▶ Material supplied
▬▬▬

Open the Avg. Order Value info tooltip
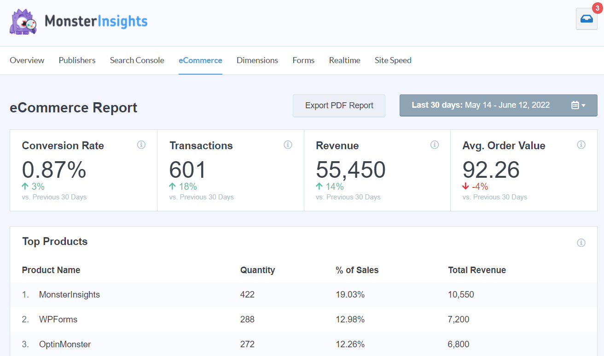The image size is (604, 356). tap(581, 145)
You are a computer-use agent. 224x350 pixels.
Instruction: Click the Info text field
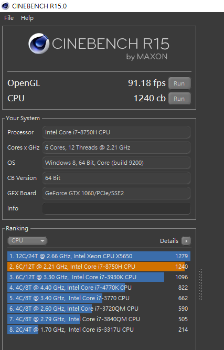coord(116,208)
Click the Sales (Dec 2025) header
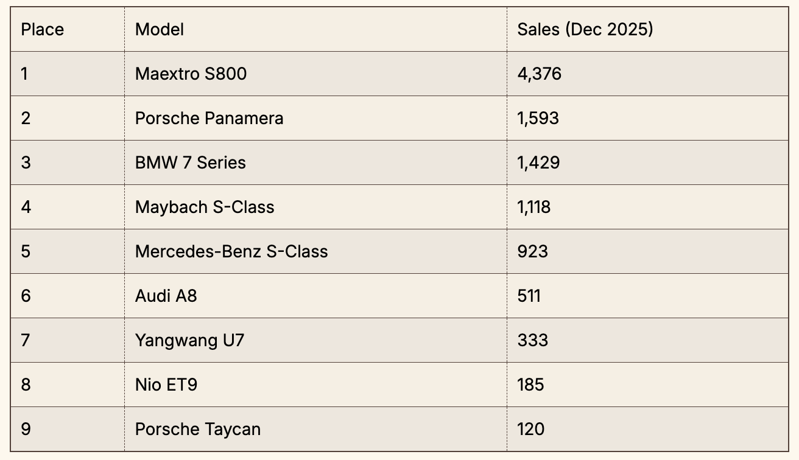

▬▬▬

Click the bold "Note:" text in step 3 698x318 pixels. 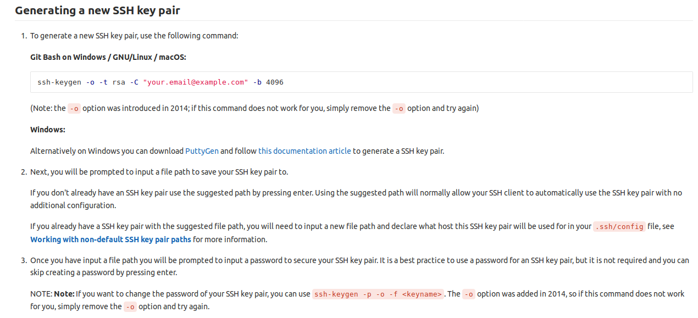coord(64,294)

▬▬▬

▶ Task to carry out
From the data above, return only the lines starting at the line that holds "Instruction: Click the Info text field" and ending at the line that holds "Click the Sales (Dec 2025) header", word for word and without pictures.

▶ Worked solution
Instruction: Click the Info text field
coord(116,208)
Click the Sales (Dec 2025) header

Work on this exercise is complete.